● Exercise brief
Pick out each line of the material below that contains the string "share" and copy it. Case counts.

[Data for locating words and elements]
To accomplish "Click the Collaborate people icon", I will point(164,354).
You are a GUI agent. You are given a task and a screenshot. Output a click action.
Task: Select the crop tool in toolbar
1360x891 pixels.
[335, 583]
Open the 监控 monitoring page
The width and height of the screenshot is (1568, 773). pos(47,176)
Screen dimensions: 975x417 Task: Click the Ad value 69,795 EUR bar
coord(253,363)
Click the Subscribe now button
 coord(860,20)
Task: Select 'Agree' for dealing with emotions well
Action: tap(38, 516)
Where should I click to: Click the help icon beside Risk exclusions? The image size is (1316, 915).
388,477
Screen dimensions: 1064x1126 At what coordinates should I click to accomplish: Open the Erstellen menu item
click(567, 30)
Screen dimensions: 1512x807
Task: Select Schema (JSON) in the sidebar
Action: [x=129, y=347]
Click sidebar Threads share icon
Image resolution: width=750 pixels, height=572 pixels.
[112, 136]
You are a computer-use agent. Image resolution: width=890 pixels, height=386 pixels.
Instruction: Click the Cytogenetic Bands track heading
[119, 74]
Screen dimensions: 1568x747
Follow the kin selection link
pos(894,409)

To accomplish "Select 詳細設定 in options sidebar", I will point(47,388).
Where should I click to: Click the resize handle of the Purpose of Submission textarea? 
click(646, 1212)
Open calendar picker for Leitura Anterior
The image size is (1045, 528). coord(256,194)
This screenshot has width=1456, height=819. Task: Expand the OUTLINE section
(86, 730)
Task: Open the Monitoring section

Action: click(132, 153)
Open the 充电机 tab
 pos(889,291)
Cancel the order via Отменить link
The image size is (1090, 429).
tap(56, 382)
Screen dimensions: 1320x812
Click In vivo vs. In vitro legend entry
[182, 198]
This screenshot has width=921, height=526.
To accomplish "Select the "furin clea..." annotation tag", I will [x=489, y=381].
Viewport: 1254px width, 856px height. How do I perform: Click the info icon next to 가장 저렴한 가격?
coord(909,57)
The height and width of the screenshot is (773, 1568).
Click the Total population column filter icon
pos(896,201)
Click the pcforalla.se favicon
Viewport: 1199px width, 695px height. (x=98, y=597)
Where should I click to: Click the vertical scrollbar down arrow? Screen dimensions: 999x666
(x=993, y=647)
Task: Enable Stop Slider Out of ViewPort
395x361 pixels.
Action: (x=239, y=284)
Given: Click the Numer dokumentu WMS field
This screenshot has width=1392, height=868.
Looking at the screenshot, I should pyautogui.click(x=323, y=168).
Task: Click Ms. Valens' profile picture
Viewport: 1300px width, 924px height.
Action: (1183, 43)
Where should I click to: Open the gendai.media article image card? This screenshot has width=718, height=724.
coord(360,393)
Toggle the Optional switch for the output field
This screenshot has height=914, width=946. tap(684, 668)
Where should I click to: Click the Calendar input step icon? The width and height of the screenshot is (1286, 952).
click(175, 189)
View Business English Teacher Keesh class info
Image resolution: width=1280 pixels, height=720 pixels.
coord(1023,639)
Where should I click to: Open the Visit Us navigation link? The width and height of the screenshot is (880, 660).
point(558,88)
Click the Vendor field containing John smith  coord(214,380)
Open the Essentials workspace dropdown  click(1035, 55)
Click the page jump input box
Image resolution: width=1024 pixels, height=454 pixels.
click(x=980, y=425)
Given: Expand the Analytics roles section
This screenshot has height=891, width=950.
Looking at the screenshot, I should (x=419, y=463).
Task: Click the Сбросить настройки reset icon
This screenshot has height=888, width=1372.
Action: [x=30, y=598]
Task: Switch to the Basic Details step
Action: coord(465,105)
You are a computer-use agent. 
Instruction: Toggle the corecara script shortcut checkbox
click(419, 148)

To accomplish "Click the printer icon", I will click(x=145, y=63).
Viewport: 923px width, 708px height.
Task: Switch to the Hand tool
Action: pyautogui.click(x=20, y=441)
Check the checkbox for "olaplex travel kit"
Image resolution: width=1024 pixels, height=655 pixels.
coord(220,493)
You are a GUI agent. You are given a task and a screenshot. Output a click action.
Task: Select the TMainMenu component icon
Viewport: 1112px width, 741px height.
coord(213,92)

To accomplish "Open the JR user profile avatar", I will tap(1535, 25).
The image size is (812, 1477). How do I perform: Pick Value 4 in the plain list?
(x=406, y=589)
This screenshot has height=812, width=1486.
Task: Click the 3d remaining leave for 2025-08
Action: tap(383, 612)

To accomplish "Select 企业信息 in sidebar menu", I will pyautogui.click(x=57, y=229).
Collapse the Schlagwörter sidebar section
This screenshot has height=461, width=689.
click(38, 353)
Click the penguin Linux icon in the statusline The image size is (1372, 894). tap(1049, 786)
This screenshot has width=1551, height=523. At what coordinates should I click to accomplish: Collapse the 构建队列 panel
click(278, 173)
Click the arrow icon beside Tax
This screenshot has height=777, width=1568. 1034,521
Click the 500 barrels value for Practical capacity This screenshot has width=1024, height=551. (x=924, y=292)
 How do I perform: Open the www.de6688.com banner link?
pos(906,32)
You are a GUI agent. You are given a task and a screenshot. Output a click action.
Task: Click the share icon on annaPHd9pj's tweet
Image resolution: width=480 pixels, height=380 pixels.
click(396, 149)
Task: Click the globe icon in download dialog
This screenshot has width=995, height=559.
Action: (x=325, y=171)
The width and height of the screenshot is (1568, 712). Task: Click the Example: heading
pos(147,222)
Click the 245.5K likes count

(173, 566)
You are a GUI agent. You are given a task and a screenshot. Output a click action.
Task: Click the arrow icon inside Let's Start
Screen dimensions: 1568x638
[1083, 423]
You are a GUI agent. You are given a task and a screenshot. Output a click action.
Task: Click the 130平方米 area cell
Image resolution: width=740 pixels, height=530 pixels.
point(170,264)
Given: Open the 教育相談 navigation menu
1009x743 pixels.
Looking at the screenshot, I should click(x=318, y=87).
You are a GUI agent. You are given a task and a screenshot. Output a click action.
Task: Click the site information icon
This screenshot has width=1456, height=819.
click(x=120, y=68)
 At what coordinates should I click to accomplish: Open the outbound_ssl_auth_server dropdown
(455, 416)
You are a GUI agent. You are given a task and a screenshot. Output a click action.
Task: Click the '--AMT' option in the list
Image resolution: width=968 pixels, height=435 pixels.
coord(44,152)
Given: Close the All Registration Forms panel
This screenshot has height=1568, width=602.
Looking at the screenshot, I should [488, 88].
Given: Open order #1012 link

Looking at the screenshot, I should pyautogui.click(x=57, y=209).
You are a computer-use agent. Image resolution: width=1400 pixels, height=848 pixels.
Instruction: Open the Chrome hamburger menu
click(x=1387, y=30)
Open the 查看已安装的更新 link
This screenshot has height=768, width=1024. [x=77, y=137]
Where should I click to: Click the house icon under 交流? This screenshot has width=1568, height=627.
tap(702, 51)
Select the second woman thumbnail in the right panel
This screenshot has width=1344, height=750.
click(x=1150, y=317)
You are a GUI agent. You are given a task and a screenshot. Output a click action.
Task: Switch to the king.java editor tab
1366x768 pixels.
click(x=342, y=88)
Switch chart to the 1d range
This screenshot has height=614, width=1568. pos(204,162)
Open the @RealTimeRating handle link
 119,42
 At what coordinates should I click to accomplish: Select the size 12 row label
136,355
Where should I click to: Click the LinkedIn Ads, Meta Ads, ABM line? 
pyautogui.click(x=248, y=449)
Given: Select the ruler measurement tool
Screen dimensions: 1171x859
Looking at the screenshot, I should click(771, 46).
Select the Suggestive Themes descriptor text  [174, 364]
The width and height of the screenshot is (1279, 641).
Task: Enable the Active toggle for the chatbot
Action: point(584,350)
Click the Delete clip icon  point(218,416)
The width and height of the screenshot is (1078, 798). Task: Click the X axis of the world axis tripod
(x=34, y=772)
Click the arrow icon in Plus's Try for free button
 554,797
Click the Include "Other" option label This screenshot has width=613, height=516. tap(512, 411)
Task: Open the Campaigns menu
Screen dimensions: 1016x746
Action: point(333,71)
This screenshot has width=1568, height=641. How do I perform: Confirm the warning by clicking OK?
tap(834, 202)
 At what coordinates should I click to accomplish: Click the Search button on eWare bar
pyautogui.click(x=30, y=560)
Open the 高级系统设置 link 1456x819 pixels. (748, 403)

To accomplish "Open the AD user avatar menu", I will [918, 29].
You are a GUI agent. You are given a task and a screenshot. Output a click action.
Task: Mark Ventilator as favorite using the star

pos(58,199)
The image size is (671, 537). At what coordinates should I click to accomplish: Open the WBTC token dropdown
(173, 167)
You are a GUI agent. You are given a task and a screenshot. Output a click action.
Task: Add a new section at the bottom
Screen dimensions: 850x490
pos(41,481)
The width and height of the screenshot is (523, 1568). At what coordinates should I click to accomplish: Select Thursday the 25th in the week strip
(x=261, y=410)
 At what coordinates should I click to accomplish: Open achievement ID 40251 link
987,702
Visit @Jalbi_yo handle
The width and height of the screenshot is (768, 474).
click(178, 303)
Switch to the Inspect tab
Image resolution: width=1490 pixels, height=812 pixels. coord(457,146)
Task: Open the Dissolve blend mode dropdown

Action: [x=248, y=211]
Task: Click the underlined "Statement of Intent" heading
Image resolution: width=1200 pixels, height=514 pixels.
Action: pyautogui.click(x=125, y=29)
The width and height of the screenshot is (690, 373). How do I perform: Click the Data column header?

● Completed exercise
Click sidebar Threads share icon
Task: Click the share icon on annaPHd9pj's tweet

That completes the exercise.